Thursday, September 10, 2015

"The humanism of Golgatha" that is alone capable of crowning and regenerating both "the humanism of the Acropolis" and a Church that has lost its way

     "In order to remake itself, Catholic theology will require the environment recreated by a culture in which the sympathetic objectivity made [possible] by the best of the human sciences is allied with an art and a poetry that will rediscover, beyond the clear consciousness [(la conscience claire)] of Descartes and the empty consciousness [(la conscience vide)] of Kant, the mysterious depths of the whole consciousness [(la conscience totale)].  But neither the one nor the other will be possible outside of a tradition renewed by life in the faith.  And that, we well know, cannot be rejuvenated and transmitted anew unless we resubmit ourselves [(nous remettions)] to the school of Christian ascesis, [an ascesis] required by the aspiration after the parousia, [an ascesis] such as [that] ancient monasticism received from primitive Christianity and adapted [for the] first time to the contemporary necessities of a world in perpetual transformation."

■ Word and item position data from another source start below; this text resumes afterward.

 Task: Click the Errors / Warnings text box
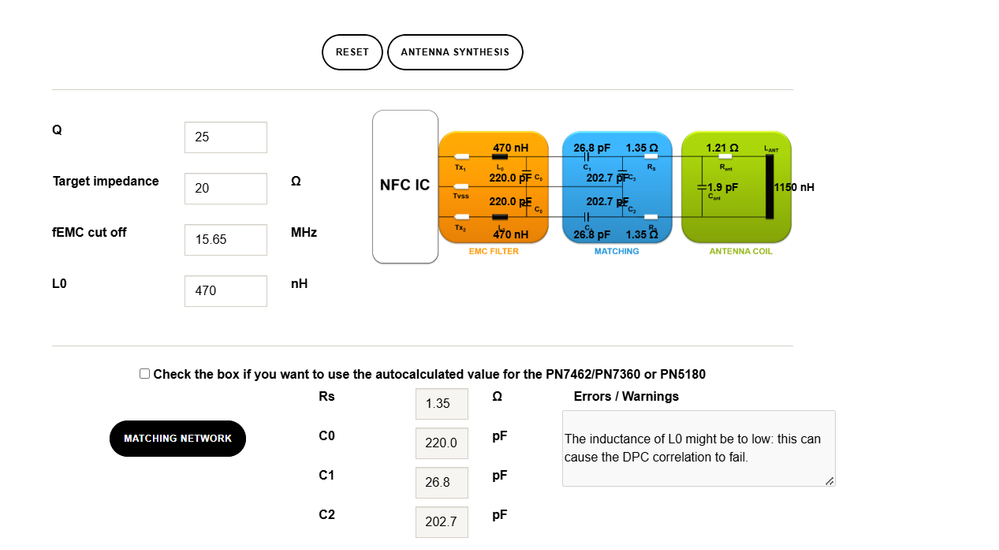click(697, 448)
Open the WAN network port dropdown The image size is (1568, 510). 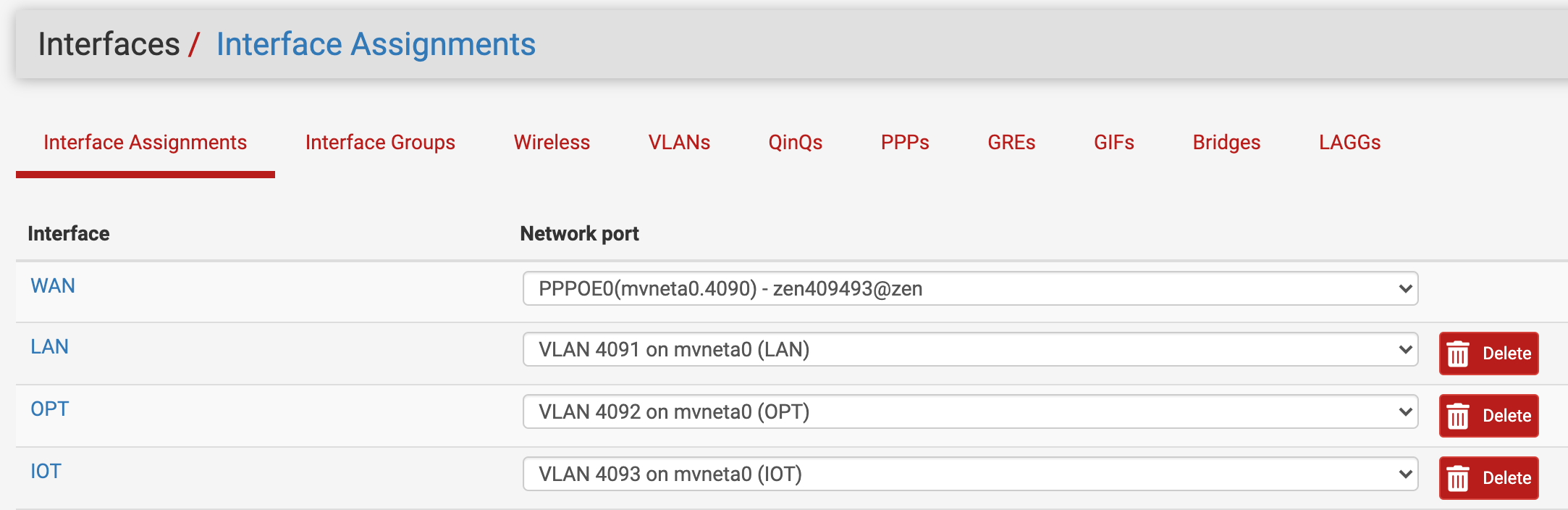coord(970,288)
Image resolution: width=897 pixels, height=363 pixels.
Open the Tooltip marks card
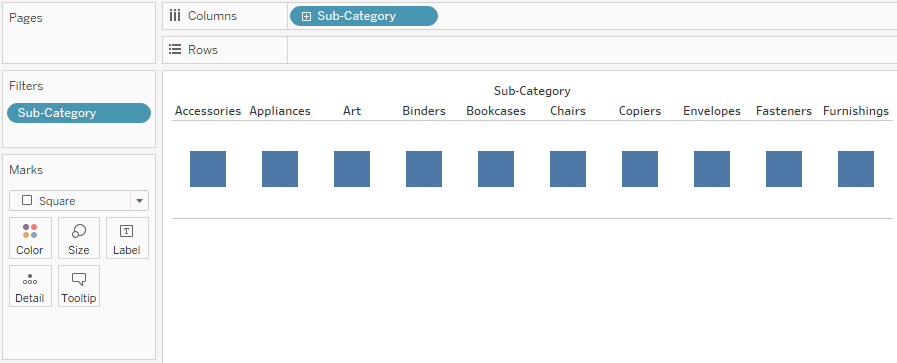(78, 286)
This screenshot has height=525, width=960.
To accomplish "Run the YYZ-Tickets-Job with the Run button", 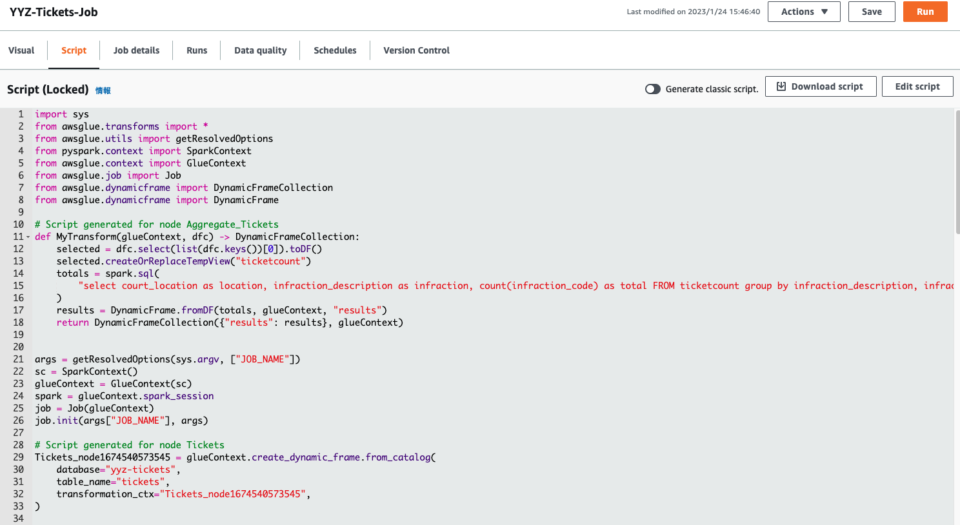I will click(x=924, y=12).
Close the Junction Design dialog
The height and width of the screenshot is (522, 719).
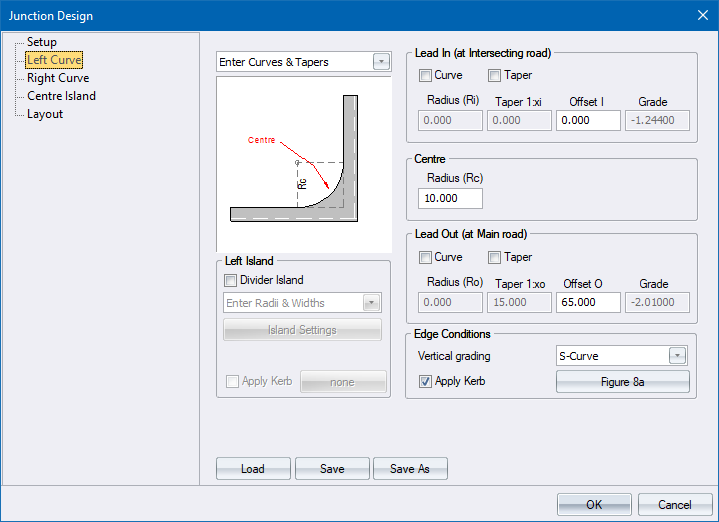(701, 14)
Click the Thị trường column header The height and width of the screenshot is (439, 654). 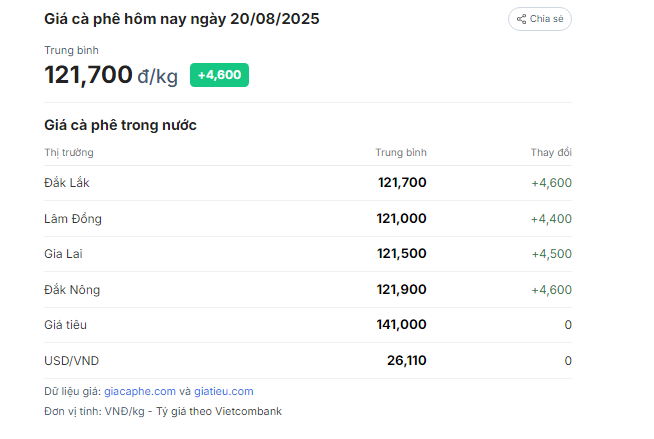click(69, 153)
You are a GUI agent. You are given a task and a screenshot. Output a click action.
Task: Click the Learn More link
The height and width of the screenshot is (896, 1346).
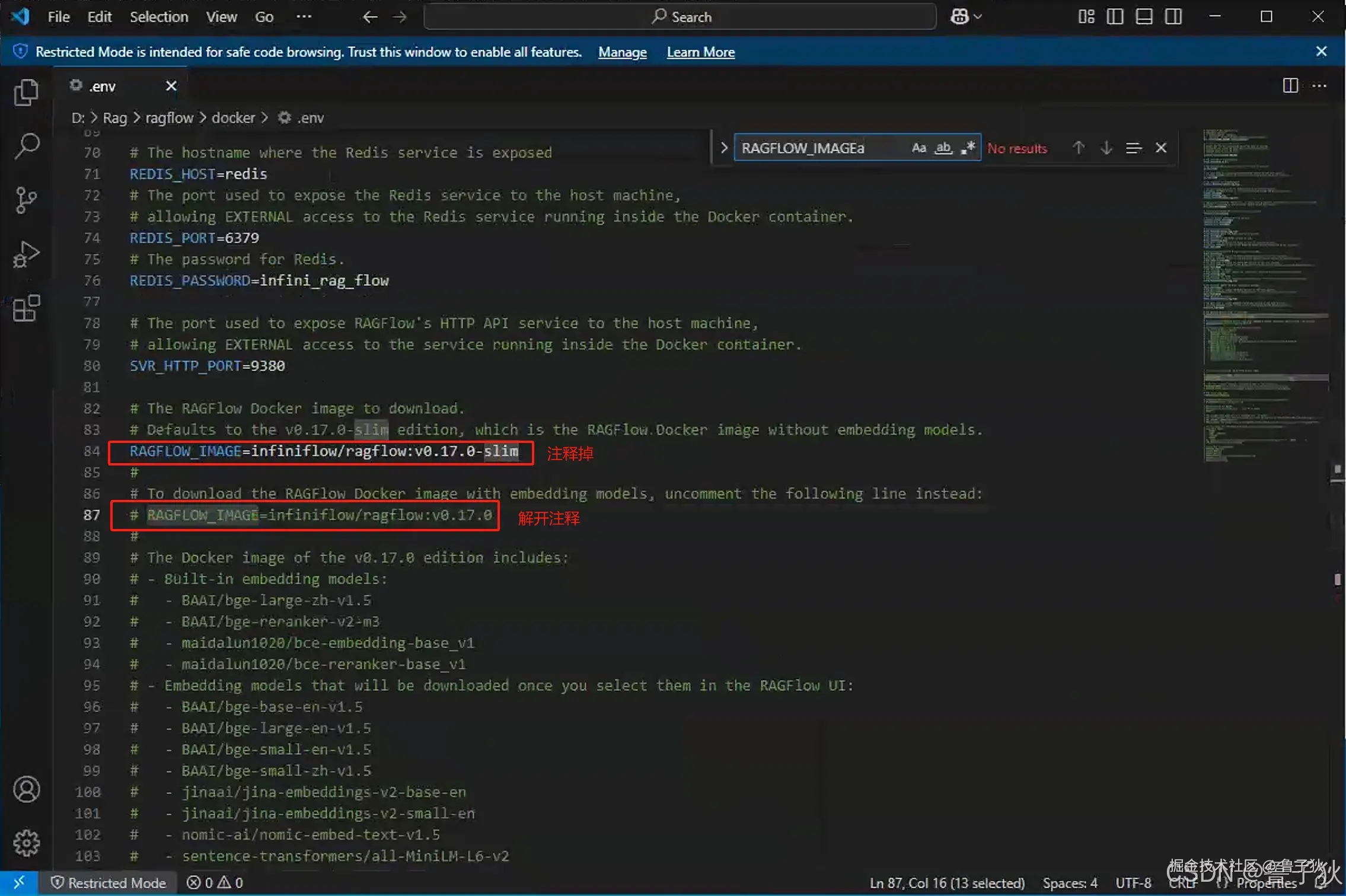point(700,52)
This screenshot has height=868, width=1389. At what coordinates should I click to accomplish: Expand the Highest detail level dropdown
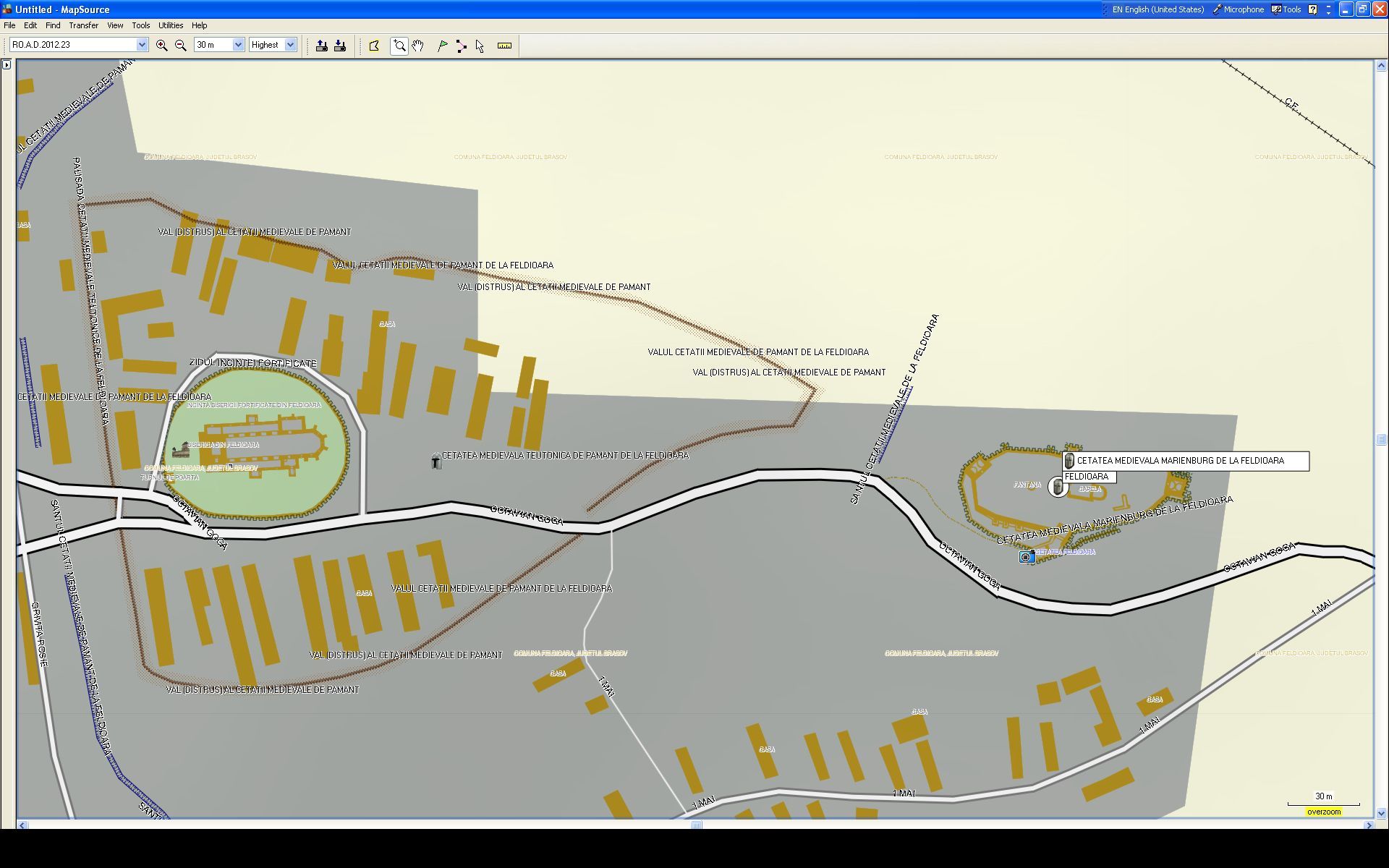290,45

     Louis Bouyer, Religieux et clercs contre Dieu (Paris:  Aubier Montaigne, 1975), 42.  This forms an inclusio with the comments on "l'humanisme du Golgatha" that "crowns" and positively "regenerates" "l'humanisme de l'Acropole" (pp. 32-33) at the start of the long but rapidly sketched history of decline and failed reformation begun on pp. 30-33.  Interestingly, the history sketched by this convert from French Lutheranism seems remarkably Protestant.  For Bouyer is (after the early church) pretty critical of all but the 16th-century Catholic (and humanistic) reformers Erasmus and More, and their disciples (first full paragraph on p. 39).  But was Erasmus and ascetic?